The solution is not to establish a codified set of Unspoken Rules That Neurotypicals All Know, because different NT people have different "rules" and assumptions, as do autistic people, as do non-autistic neurodivergent people, the solution is clearer communication.
(side note, yeah the post didn't even acknowledge non-NT, non-autistic people either but they did make an addendum that switched to saying "allistic" instead of "neurotypical" so I appreciate that - it did keep doing the same universalizing I'm complaining about though)
Yes I mostly mean neurotypical people need to communicate clearly and not assume their implied intent is going to be universally understood/people they talk to will be communicating through the same subtextual language, but also I see some autistic folks reacting to that post
like it's cracked the code for them, and I implore you to not take that explanation at face value either because it is also assuming a specific subtext is going to be universal! The better way to communicate is to ask for clarification if an interaction is confusing or you seem
to have been misunderstood, rather than assume that one allistic person's implied intent will apply to all allistic people.
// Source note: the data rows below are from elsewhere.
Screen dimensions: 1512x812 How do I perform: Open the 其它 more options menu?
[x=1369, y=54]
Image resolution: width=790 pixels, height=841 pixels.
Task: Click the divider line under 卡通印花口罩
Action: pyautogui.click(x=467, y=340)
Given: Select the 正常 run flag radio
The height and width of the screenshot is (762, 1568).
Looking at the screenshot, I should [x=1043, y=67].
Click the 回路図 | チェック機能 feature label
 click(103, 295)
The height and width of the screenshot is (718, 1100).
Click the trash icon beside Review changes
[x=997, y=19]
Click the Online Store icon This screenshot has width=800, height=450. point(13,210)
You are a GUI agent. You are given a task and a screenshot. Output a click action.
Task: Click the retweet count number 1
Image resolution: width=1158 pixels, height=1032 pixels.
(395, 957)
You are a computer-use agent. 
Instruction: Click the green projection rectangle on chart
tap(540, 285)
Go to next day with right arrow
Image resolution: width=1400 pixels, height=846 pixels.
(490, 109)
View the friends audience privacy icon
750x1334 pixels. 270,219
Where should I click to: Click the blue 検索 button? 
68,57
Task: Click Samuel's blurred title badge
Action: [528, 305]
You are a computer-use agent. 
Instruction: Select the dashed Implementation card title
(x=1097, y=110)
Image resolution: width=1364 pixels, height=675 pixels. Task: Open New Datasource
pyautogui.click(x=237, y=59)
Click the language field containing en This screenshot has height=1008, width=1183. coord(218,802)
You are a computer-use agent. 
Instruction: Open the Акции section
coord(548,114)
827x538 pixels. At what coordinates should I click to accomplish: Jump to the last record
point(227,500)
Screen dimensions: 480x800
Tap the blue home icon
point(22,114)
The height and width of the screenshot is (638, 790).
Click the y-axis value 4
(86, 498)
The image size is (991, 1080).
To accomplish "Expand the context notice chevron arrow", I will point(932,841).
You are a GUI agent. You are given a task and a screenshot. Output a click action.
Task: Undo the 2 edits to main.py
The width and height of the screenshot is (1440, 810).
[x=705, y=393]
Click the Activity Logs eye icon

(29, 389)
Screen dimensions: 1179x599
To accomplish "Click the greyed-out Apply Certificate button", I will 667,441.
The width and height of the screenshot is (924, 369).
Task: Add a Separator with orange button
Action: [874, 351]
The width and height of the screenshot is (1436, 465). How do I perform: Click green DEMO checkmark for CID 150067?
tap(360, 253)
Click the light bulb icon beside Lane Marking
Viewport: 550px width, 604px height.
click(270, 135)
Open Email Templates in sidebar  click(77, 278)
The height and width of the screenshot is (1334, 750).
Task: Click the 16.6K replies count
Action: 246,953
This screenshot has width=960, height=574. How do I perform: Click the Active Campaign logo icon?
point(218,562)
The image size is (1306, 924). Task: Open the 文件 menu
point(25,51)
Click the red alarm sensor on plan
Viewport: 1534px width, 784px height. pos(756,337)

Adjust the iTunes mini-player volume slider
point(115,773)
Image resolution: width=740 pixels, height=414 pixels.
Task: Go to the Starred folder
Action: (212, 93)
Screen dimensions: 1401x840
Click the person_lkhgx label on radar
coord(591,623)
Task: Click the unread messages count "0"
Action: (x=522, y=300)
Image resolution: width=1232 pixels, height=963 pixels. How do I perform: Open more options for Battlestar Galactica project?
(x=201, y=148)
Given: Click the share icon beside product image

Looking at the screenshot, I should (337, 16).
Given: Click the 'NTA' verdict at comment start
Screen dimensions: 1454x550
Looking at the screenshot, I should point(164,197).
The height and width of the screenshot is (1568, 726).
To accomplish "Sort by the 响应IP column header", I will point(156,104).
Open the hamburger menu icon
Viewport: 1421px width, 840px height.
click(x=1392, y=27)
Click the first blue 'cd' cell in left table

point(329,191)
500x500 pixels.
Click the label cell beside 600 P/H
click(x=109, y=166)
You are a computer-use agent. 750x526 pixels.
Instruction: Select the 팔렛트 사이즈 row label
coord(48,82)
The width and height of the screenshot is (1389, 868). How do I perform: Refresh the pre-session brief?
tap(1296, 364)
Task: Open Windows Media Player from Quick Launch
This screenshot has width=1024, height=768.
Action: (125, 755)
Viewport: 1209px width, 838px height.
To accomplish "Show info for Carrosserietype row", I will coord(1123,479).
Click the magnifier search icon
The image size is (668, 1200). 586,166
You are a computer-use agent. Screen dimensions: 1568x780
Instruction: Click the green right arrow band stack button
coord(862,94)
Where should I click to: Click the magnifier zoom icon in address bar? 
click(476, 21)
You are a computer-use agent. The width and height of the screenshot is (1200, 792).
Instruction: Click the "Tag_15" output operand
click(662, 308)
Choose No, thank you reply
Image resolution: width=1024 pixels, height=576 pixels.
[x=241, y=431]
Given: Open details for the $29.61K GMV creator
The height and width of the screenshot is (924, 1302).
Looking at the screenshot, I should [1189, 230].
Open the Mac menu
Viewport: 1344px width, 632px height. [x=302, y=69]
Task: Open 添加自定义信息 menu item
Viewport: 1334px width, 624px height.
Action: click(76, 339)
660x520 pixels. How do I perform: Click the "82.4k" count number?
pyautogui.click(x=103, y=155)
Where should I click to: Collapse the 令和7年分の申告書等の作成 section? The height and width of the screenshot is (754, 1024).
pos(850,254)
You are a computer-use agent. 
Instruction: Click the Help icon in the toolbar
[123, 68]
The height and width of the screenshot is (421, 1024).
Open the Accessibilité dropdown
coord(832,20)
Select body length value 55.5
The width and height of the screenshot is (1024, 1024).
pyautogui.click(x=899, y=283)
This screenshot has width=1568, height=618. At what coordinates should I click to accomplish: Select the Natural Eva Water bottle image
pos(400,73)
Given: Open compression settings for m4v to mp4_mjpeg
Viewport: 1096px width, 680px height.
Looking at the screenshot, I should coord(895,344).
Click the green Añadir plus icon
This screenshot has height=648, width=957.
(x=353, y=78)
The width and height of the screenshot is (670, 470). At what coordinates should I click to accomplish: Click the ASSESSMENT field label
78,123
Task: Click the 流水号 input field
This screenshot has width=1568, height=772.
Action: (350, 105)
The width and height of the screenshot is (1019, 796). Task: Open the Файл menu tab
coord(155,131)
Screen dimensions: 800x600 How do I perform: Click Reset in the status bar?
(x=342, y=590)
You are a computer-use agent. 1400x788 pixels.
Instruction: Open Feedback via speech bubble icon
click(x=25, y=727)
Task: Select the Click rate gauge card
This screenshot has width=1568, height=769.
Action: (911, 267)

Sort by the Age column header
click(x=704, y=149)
Here's an allistic communication secret many allistic people don't know: they're bad at communicating with each other and make wrong assumptions there, too.
(of course this thread was mostly "getting my thoughts out since I've thought about communication problems caused by assumed context a lot already", rather than trying to give advice I think everyone should listen to, but also for full context, I kind of danced around whether
I'm speaking from a place of being autistic or not and the answer is basically "I don't know", I definitely have ADHD so I'm not neurotypical but the possibility I might be autistic has only come up relatively recently in my life and I haven't investigated it much so far)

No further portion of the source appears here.